• _What you have to do_
Find "Instruction: Click the 'Situaciones" and "Switch to the In" in the records below. Copy the lines holding them and every line between, exactly, and no others.

********

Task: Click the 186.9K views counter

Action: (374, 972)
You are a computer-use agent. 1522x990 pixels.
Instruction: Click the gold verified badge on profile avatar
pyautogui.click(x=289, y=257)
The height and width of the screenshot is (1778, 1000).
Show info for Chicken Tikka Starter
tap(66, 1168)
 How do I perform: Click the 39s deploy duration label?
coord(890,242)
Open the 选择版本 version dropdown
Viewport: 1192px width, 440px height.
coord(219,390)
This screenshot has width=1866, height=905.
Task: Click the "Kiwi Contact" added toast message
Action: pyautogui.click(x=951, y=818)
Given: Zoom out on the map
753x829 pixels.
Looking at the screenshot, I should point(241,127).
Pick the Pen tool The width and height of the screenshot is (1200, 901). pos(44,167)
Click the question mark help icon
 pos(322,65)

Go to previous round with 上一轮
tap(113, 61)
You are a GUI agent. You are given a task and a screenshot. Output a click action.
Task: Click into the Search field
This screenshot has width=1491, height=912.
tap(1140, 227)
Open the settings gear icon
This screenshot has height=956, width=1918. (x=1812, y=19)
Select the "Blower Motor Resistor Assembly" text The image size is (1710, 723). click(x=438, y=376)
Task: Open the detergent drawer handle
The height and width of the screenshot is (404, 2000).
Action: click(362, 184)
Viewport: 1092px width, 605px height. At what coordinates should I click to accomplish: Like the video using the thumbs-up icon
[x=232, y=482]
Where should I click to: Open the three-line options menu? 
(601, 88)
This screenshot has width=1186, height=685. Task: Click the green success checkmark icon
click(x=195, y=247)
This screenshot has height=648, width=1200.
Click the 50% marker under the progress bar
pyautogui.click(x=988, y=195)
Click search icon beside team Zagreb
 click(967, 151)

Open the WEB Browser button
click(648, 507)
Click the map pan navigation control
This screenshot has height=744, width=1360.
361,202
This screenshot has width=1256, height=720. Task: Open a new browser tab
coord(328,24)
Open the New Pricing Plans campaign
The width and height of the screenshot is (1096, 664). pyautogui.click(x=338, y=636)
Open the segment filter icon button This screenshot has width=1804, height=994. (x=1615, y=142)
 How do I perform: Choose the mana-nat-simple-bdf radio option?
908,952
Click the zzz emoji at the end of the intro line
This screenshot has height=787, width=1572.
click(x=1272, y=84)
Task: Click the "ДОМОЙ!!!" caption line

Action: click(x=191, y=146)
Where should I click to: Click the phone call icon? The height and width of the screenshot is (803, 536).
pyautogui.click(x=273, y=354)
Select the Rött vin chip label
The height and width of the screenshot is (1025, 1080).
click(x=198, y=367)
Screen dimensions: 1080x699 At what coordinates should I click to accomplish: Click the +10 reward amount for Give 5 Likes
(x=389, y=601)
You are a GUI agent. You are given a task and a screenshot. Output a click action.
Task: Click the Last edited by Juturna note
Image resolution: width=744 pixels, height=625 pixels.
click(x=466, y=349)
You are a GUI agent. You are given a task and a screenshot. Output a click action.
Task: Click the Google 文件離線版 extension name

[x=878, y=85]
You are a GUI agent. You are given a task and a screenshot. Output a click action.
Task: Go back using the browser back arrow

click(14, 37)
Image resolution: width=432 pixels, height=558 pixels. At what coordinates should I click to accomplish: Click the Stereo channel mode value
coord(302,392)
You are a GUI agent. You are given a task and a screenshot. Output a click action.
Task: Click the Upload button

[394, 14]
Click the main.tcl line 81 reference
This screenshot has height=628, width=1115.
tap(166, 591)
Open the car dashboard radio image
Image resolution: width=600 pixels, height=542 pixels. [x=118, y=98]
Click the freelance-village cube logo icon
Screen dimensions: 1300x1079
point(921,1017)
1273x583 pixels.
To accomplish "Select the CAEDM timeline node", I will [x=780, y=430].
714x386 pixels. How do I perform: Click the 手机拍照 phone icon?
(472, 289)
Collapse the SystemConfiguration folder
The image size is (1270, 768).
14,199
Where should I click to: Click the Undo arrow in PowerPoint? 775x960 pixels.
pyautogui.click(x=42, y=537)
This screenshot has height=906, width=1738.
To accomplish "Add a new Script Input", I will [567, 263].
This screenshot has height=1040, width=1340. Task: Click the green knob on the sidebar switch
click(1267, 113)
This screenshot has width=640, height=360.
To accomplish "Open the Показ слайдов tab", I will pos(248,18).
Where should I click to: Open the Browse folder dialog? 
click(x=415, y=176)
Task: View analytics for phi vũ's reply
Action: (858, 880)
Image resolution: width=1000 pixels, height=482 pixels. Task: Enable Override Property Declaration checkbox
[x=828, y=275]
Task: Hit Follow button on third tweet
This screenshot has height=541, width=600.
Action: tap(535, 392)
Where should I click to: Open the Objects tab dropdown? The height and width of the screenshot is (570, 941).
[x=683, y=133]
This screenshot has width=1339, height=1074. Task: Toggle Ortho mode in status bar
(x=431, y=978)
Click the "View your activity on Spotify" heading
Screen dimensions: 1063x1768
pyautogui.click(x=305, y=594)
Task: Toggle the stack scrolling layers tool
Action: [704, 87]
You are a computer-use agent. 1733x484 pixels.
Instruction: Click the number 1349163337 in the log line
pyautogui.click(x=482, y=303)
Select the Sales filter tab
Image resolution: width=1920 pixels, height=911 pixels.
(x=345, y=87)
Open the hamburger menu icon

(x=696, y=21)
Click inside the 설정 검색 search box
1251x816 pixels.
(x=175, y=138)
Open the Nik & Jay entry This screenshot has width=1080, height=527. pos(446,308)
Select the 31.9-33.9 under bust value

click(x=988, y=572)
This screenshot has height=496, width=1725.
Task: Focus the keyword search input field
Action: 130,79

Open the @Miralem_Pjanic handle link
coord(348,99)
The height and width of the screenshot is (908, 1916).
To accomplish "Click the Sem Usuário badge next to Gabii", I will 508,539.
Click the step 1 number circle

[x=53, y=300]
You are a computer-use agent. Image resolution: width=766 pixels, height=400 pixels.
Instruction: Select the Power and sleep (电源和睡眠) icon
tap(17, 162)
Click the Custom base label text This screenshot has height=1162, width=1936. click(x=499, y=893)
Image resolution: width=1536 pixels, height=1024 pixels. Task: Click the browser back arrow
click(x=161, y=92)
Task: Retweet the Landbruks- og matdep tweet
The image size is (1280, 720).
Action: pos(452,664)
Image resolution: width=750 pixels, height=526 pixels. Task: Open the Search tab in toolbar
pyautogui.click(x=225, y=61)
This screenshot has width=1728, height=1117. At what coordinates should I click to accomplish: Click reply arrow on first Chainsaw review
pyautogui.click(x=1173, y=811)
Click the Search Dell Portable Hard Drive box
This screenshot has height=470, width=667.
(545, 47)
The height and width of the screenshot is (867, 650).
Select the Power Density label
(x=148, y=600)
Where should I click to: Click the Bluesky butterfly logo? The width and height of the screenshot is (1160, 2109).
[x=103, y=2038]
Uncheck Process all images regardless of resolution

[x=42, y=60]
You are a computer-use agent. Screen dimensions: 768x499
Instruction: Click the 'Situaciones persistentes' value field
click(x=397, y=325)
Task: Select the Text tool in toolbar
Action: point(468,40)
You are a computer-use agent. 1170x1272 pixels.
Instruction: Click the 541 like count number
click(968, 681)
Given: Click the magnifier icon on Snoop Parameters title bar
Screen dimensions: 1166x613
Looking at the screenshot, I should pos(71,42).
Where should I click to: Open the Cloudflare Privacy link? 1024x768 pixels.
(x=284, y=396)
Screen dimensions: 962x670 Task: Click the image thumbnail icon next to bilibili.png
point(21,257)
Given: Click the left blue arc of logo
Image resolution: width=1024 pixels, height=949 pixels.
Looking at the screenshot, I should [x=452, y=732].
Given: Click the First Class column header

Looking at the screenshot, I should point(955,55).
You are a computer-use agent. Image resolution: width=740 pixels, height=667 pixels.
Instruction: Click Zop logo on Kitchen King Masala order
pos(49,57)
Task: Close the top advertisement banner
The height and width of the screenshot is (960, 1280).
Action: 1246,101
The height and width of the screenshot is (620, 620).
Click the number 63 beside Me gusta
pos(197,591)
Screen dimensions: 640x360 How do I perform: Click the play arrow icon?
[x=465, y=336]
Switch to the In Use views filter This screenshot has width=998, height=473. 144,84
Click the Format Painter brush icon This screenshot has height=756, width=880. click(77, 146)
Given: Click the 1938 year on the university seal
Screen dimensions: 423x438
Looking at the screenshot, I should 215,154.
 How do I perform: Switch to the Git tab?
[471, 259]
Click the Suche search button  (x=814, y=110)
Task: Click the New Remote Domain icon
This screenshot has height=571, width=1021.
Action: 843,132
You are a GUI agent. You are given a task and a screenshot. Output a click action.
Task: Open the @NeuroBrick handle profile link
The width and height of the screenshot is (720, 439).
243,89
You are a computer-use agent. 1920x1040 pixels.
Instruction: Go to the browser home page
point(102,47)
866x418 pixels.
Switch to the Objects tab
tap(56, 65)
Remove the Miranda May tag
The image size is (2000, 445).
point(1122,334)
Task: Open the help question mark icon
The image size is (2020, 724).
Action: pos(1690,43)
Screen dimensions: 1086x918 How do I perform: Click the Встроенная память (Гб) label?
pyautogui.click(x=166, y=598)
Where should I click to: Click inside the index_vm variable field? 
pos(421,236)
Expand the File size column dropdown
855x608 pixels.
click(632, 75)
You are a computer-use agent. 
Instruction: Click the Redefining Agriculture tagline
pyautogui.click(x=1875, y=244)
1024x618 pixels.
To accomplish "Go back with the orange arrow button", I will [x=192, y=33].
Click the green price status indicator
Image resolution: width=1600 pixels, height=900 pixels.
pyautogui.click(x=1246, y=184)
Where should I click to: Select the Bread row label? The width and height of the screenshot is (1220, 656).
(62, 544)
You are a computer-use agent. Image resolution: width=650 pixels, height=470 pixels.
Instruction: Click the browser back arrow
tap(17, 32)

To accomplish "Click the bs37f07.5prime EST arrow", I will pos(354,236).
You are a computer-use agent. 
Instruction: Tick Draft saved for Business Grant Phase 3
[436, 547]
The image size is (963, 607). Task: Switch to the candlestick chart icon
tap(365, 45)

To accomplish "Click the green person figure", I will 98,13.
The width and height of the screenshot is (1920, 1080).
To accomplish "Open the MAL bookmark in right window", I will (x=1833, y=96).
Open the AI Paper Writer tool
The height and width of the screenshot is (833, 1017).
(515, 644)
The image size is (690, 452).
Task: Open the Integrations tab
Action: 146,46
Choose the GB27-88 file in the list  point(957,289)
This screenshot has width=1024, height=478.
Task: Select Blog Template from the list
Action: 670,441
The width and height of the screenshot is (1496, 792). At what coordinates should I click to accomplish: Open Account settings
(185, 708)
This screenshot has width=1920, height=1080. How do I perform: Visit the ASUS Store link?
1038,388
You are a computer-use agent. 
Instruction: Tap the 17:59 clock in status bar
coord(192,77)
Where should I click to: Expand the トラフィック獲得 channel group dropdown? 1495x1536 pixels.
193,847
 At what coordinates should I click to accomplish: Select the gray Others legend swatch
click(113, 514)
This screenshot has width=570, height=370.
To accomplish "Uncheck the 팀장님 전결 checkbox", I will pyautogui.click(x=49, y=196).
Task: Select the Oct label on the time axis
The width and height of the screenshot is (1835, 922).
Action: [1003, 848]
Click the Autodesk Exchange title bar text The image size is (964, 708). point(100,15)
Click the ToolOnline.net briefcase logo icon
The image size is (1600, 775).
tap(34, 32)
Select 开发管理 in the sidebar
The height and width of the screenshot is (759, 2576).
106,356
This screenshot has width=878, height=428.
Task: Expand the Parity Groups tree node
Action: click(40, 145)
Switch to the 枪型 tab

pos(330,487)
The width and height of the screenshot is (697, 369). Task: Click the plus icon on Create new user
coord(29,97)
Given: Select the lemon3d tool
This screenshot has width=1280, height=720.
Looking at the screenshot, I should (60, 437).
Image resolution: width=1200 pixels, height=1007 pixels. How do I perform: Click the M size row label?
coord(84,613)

********

• _Output below_
Instruction: Click the 'Situaciones persistentes' value field
click(x=397, y=325)
Task: Select the Text tool in toolbar
Action: point(468,40)
You are a computer-use agent. 1170x1272 pixels.
Instruction: Click the 541 like count number
click(968, 681)
Given: Click the magnifier icon on Snoop Parameters title bar
Screen dimensions: 1166x613
Looking at the screenshot, I should pos(71,42).
Where should I click to: Open the Cloudflare Privacy link? 1024x768 pixels.
(x=284, y=396)
Screen dimensions: 962x670 Task: Click the image thumbnail icon next to bilibili.png
point(21,257)
Given: Click the left blue arc of logo
Image resolution: width=1024 pixels, height=949 pixels.
Looking at the screenshot, I should [x=452, y=732].
Given: Click the First Class column header

Looking at the screenshot, I should point(955,55).
You are a computer-use agent. Image resolution: width=740 pixels, height=667 pixels.
Instruction: Click Zop logo on Kitchen King Masala order
pos(49,57)
Task: Close the top advertisement banner
The height and width of the screenshot is (960, 1280).
Action: 1246,101
The height and width of the screenshot is (620, 620).
Click the number 63 beside Me gusta
pos(197,591)
Screen dimensions: 640x360 How do I perform: Click the play arrow icon?
[x=465, y=336]
Switch to the In Use views filter This screenshot has width=998, height=473. 144,84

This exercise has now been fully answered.